--- Exercise details ---
Take the data below and filter it for lines containing the word "brignolo"; show each line found.

Provided material below:

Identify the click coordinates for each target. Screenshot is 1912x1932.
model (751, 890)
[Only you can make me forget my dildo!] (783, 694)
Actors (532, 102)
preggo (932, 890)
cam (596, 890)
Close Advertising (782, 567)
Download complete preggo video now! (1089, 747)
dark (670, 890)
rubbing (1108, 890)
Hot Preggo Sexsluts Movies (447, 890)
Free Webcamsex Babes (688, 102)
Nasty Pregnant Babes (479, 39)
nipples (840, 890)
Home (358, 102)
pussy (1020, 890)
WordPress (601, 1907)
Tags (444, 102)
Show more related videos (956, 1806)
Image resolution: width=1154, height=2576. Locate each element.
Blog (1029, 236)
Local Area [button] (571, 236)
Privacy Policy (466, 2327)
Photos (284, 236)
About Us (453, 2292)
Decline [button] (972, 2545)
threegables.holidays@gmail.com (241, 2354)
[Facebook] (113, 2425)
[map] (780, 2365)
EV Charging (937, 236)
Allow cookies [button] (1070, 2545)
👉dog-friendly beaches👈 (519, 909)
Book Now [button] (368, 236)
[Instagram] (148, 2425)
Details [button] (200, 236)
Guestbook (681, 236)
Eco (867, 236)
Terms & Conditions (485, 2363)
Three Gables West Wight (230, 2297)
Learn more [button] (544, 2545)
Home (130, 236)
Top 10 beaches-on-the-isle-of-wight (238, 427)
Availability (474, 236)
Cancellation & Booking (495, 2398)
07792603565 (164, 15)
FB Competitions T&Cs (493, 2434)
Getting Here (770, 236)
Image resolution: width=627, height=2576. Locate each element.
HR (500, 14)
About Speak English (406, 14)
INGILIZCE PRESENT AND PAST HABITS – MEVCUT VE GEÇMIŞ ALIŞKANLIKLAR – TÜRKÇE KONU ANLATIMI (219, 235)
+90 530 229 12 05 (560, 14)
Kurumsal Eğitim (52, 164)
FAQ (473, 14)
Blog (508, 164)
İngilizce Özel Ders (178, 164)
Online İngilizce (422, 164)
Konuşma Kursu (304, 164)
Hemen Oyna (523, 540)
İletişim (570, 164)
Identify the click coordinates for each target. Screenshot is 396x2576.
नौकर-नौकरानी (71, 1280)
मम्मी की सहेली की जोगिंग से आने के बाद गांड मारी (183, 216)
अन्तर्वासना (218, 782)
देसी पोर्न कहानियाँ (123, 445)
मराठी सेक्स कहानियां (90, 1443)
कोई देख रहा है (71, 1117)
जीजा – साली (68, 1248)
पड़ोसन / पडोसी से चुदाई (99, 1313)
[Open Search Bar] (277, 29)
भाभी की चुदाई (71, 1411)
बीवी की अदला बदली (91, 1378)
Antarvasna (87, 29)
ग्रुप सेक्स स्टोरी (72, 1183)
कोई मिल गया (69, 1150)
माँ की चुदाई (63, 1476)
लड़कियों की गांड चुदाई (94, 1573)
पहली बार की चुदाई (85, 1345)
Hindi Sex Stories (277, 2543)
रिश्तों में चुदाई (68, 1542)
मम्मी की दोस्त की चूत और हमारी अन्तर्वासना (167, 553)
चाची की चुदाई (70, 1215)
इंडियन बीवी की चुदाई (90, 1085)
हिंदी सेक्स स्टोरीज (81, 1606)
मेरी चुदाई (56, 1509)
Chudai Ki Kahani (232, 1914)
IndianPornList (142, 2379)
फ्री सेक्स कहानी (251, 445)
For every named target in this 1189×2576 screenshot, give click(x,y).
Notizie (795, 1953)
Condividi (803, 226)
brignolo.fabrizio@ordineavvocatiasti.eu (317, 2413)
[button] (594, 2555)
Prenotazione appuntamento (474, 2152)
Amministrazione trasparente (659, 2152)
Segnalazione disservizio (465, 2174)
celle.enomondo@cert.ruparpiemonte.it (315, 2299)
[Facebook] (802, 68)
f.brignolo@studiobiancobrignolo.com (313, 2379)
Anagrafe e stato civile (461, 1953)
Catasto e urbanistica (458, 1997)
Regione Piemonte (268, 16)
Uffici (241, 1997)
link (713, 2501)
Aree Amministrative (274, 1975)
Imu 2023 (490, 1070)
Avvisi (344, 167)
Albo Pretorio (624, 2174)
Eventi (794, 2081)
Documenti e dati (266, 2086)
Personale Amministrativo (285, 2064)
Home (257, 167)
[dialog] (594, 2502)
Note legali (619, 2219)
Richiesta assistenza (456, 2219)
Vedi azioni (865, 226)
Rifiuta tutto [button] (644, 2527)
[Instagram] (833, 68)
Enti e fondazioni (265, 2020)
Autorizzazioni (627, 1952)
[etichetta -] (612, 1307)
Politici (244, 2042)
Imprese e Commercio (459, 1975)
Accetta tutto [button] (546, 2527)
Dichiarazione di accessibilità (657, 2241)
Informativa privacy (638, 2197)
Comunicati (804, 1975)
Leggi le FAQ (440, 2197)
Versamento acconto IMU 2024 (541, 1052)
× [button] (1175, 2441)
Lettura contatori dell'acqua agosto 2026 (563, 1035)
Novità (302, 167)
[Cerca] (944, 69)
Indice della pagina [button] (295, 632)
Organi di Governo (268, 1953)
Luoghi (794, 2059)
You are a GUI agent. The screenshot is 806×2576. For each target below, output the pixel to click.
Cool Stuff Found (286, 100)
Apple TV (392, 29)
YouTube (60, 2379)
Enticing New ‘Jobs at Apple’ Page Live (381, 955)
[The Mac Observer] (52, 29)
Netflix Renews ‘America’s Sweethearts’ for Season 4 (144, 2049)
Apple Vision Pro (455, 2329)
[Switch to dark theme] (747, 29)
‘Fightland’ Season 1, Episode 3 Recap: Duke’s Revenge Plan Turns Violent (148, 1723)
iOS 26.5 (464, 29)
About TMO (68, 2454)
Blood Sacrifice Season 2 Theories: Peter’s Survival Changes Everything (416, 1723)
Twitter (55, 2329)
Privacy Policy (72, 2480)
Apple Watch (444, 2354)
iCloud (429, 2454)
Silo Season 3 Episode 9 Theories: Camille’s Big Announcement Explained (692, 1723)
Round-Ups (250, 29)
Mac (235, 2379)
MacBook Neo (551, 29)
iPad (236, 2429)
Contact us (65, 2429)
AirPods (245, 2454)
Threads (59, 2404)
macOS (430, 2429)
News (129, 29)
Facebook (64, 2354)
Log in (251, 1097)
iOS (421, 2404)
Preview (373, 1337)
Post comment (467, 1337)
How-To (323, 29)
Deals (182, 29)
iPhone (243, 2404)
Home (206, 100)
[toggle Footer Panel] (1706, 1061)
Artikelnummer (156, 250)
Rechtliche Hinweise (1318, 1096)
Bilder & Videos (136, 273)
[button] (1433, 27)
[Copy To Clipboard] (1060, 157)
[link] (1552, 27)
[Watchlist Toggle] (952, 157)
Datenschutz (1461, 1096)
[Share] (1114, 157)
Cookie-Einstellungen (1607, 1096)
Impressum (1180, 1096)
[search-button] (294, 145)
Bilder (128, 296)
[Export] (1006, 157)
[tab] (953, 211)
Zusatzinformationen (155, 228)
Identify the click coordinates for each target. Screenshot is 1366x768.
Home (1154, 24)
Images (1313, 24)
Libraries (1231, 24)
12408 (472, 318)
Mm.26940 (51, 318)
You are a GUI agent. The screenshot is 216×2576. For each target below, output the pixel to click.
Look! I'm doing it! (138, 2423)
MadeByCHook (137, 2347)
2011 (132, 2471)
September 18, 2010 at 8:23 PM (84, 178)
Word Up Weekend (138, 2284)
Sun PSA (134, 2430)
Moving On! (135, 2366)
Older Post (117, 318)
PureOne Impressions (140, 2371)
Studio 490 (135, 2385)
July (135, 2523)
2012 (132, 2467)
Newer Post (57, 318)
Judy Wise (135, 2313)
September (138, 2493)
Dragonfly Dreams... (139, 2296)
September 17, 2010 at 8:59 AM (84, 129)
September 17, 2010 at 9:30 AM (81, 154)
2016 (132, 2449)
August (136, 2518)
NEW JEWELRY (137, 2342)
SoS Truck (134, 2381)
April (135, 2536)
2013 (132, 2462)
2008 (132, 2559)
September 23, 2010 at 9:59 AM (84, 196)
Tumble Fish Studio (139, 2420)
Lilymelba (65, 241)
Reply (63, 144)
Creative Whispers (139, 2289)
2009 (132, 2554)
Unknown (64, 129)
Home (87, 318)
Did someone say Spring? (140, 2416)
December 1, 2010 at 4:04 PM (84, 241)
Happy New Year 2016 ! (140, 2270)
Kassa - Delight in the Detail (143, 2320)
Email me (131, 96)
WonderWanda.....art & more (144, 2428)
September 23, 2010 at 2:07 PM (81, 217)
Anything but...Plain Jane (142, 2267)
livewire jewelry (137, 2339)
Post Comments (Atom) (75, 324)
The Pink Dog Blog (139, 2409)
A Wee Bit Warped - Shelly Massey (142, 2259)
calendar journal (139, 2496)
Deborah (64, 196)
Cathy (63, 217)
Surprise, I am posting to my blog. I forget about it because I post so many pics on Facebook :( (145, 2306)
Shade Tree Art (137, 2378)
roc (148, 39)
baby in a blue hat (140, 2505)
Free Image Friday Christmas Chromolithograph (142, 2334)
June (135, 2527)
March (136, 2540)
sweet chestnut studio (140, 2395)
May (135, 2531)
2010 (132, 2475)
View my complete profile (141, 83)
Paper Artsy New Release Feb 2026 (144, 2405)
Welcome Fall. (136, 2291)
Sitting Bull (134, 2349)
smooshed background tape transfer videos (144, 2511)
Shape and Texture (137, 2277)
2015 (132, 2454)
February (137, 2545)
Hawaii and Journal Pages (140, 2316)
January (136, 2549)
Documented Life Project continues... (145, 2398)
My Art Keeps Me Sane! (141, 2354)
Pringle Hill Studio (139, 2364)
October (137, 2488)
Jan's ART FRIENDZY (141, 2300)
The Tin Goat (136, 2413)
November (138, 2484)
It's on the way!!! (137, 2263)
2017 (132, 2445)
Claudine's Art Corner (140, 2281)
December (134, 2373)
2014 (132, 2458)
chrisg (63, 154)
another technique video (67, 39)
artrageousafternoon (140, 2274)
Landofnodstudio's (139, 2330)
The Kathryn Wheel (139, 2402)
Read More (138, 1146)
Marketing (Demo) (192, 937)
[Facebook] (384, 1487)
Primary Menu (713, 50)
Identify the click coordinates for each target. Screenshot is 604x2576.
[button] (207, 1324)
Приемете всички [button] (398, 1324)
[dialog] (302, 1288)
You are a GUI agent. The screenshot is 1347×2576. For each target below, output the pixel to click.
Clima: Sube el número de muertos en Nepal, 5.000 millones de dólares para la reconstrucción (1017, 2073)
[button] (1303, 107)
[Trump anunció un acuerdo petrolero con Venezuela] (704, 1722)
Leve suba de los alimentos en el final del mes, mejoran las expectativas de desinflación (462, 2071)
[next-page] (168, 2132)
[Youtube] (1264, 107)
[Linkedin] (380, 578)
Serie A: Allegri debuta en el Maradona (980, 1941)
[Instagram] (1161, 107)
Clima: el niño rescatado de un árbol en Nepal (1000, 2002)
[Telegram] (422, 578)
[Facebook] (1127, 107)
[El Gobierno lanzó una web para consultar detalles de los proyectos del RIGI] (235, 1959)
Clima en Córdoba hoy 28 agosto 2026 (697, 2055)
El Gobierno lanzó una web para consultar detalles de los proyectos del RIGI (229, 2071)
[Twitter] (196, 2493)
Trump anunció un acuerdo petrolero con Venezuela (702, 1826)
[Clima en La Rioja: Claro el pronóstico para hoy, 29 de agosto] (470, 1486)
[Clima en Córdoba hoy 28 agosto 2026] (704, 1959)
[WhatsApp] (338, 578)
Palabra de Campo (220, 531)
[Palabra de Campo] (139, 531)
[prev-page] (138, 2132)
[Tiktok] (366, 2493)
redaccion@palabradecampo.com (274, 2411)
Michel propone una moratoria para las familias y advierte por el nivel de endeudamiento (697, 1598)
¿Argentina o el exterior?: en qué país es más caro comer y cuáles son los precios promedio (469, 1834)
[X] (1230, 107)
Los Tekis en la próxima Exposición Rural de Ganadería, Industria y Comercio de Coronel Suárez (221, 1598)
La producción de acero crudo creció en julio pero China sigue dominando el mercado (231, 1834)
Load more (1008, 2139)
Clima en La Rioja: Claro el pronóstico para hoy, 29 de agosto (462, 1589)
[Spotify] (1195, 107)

End of Provided material.

--- Task answer ---
brignolo.fabrizio@ordineavvocatiasti.eu (317, 2413)
f.brignolo@studiobiancobrignolo.com (313, 2379)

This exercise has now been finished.